Resources: Results • County Benchmarks
How this for tension? With 4.3 million votes counted, the margin between David Perdue (R) and Jon Ossoff (D) lies at...384 votes.
This is awful news for Perdue, because his last tranche of votes (Coffee County in southern Georgia) has already dropped. He has nothing left. Ossoff, meanwhile, can expect to see 20,000 to 30,000 more votes in DeKalb County, another 12,000 votes in Newton County, and certainly some more out of Cobb and Fulton.
The Democrats are tantalizingly close to reclaiming the U.S. Senate.
Slight correction to the previous update: what tightened the race from about 5000 votes down to less than 400 was the block of votes out of Newton County.
Still, Ossoff can count on Cobb, DeKalb, Fulton, and also probably some outstanding votes in other blue counties that haven’t entirely reported. You would much rather be Ossoff than Perdue at this point.
While all eyes are on the Ossoff-Perdue race, because of the implications for the Senate, we simply must acknowledge the history here.
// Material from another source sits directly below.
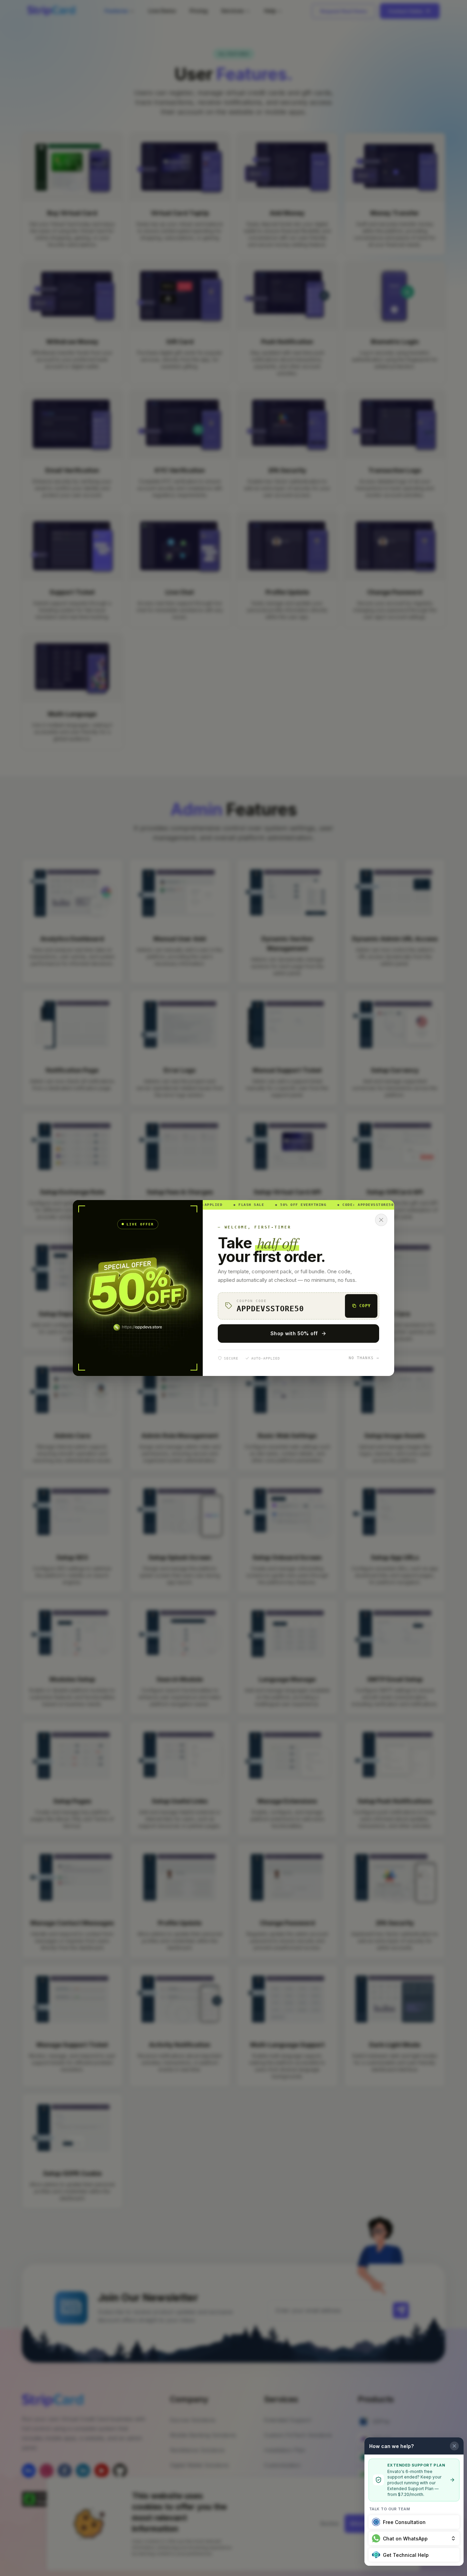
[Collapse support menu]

Raphael Warnock, while his race has not been called, now holds a lead of 34,600 votes over Kelly Loeffler. That lead appears insurmountable, given what votes remain outstanding.
That means, should the margin hold as we expect it to, that an unapologetically progressive African American man will represent the state of Georgia in the United States Senate. Think on that for a minute.
Here is where we stand: David Perdue’s lead is sitting at 1869 votes. But we know there are 18,000 in-person early votes left to count in DeKalb County, and Nate Cohn of the NYT asserted that those were in the predominantly African American parts of DeKalb, meaning that Ossoff could easily net about 12,000 votes or more from just that tranche of votes. Henry County may have about 6000 votes remaining, and Chatham County somewhere in the low five-digits.
What’s most important: all estimates suggest that the in-person Election Day vote is all but tallied, which was Perdue’s last and best hope. What remains is in-person early voting and vote by mail, where the Democrats hammered the GOP in November.